Latest revision as of 00:41, 4 December 2017

Motivation

Based on UN’s Survey of Crime Trends published in 2006, comparisons were made for OECD countries by CIVITAS Institute for the Study of Civil Society. Comparisons are based on six of the most serious crimes: intentional homicide, rape, robbery, assault causing serious bodily harm, burglary and vehicle theft.

England and Wales have one of the highest crime rates among OECD countries for rape, robbery, assault and burglary. We therefore aim to investigate the spatial variation of crime across different districts in England and Wales, and the relationship between crime and socio-economic characteristics for each district.

Dataset

Datasets from data.police.uk will be analysed and visualised.

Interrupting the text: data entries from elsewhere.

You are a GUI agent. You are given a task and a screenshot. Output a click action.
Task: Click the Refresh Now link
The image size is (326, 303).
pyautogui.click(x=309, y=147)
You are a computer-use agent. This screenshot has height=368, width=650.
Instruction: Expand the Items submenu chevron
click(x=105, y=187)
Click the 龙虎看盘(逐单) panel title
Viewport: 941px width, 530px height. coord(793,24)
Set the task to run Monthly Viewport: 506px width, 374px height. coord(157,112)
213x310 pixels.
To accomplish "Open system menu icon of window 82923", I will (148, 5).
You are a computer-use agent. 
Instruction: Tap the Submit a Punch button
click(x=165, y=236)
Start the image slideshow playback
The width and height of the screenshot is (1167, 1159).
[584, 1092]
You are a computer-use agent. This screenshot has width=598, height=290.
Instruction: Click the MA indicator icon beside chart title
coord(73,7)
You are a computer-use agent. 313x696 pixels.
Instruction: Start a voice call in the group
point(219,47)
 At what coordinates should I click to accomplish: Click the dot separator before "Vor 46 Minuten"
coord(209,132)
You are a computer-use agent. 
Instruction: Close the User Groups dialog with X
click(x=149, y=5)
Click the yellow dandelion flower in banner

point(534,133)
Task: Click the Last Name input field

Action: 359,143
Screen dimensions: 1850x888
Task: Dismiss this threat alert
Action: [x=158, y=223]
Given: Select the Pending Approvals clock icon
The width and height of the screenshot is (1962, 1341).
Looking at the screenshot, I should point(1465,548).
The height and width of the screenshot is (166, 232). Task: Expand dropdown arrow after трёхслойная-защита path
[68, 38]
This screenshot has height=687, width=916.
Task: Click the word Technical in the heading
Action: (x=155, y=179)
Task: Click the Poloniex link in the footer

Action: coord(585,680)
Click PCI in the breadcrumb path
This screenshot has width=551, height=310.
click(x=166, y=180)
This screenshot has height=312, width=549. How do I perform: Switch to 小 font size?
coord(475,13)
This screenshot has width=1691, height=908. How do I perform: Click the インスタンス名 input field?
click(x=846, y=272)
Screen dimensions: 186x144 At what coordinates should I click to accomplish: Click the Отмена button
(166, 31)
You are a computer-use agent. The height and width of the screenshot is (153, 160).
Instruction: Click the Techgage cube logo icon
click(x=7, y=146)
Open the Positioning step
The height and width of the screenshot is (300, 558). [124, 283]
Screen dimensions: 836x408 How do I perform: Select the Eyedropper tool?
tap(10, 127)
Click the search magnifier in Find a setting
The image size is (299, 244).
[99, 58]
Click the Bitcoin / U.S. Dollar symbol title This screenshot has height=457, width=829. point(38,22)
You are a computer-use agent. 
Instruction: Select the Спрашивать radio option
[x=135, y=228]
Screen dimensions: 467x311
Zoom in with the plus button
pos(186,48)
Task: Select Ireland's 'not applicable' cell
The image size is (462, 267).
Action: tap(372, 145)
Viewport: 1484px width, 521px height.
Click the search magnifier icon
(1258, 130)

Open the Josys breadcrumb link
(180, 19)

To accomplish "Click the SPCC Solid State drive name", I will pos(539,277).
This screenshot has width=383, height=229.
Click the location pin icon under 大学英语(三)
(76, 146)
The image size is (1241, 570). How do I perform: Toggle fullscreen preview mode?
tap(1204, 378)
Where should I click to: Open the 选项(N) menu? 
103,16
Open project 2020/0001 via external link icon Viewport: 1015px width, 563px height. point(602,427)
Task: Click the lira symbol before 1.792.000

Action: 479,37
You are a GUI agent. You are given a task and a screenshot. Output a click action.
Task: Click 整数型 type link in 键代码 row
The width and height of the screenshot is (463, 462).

The main datasets of interest are:

  •   Stop and search dataset
  •   Crime Data
  •   Outcome Data
  •   Shape of police force boundaries
  •   Shape of neighbourhood boundaries

Secondary dataset includes people, population and community data from Office for National Statistics.

  •   Health and socialcare
  •   Housing
  •   Income and wealth
  •   Shape of police force boundaries
  •   Population

Visualisation/Analysis

  • Choropleth map (Temporal and Spatial)
  • Clustering
  • Parallel plot
  • Time series analysis
  • Regression

Statistical and Visualisation Tools

  • R
  • R Shiny
  • Bootstrap (Update from version 3 in shiny to version 4)
  • D3 (If alternatives in R is not available or not as rich/interactive)
  • Angular Js (For single page application routing and databinding)